DirectCash Payments ULC Non-GAAP Reconciliation

 
  Full Year   LTM   Full Year  
(CAD in millions)
  2012   2013   2014   2015   3Q'16(1)   2016(2)  

Net income (loss)

    6.3     0.1     3.7     (7.3 )   (6.7 )   (20.9 )

Current income tax expense

    3.0     6.3     7.5     1.2     3.1     2.4  

Deferred income tax expense (benefit)

    (2.6 )   (8.7 )   (8.4 )   (13.5 )   (11.9 )   (14.5 )

Net income (loss) before income taxes

    6.6     (2.3 )   2.7     (19.6 )   (15.5 )   (33.0 )

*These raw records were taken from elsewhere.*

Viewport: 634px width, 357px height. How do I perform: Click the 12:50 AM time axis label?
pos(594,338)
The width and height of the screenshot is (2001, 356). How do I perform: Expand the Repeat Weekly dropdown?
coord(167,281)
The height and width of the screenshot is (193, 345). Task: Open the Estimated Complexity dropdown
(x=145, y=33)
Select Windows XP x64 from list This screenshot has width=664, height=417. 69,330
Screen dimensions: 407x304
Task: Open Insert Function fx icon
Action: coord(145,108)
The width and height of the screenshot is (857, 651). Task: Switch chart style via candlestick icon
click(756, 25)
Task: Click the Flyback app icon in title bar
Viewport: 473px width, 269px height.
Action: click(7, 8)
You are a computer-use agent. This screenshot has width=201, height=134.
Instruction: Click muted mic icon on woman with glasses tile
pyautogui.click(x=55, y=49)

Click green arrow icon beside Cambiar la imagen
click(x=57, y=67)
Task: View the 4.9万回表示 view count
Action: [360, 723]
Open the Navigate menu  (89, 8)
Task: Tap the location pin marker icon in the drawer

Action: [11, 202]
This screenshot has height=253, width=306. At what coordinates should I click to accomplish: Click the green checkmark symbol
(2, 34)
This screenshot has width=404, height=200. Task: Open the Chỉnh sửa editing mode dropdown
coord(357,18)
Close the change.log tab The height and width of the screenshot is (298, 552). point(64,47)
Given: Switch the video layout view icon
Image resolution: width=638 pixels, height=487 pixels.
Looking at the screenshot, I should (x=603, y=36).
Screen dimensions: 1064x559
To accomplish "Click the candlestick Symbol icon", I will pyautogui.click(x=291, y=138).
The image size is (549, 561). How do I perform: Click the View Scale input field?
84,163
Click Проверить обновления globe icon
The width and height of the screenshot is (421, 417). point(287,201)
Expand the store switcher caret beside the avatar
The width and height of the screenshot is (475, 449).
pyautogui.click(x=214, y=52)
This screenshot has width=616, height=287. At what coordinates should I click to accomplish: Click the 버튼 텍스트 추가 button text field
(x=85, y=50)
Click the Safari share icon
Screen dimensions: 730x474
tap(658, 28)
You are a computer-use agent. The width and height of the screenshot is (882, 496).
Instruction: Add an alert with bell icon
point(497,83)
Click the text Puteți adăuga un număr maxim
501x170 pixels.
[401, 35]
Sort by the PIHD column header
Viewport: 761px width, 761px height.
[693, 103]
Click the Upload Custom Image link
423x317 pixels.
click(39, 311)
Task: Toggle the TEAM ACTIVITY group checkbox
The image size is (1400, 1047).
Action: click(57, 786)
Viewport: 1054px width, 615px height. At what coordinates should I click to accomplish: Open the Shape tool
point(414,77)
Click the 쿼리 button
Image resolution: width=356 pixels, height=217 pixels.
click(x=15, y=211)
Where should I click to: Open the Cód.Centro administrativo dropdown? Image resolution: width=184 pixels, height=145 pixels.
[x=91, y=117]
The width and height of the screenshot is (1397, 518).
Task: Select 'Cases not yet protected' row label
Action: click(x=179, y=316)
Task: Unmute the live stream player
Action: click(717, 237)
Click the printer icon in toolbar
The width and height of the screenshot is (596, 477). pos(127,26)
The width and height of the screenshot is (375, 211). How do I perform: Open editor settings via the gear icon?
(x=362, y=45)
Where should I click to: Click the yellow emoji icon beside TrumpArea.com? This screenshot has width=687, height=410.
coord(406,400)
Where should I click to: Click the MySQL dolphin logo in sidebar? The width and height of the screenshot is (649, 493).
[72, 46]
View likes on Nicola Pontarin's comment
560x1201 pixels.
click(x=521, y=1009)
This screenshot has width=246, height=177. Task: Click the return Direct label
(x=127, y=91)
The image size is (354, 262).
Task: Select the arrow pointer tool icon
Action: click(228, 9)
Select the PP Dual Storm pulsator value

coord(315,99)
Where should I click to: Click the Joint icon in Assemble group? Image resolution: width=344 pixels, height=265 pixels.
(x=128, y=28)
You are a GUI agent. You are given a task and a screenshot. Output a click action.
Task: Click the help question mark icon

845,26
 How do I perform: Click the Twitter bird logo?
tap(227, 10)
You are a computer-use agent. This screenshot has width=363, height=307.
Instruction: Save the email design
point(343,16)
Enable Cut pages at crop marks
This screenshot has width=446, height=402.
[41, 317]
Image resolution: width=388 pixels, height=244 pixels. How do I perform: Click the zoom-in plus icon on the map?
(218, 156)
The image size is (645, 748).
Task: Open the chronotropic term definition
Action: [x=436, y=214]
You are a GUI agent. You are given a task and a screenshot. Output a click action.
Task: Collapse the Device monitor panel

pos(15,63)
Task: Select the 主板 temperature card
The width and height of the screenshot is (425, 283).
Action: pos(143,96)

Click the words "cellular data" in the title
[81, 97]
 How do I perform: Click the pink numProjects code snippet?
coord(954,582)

Depreciation of property and equipment          

    11.1     16.5     16.6     18.3     18.2     19.3  

Amortization of intangible assets

    24.9     35.7     37.9     38.5     38.4     39.7  

Finance costs

    11.6     19.7     20.1     19.5     19.4     20.2  

Unrealized (gain) loss on foreign exchange

    0.1     (3.5 )   0.3     4.8     2.3     (0.8 )

Acquisition related costs

    4.2     1.6     0.4         1.8     8.3  

Other (gain) loss

    (2.1 )   0.0     (4.0 )   7.5     0.1      

Adjusted EBITDA

    56.6     67.7     74.0     69.1     64.6     53.6  

(1)
Excludes results from First Data Corporation's Australian retail ATM and managed services ATM portfolio ("Cashcard") operations acquired by DirectCash on September 30, 2016; Cardtronics estimates that the Cashcard acquisition should contribute approximately US$10 million in annualized Adjusted EBITDA.

(2)
Reported financials for the year ended December 31, 2016 include approximately Canadian Dollars $5 million in acquisition-related expenses and other elevated costs across several categories, incurred primarily in the fourth quarter as well as contribution from the acquisition by DirectCash of Cashcard for only one quarter. Additionally, due to EMV upgrade activities and other higher temporary operating costs during the fourth quarter of 2016 related to the Cashcard business, this acquired business reduced DirectCash's Adjusted EBITDA by approximately Canadian Dollars $0.8 million in the fourth quarter.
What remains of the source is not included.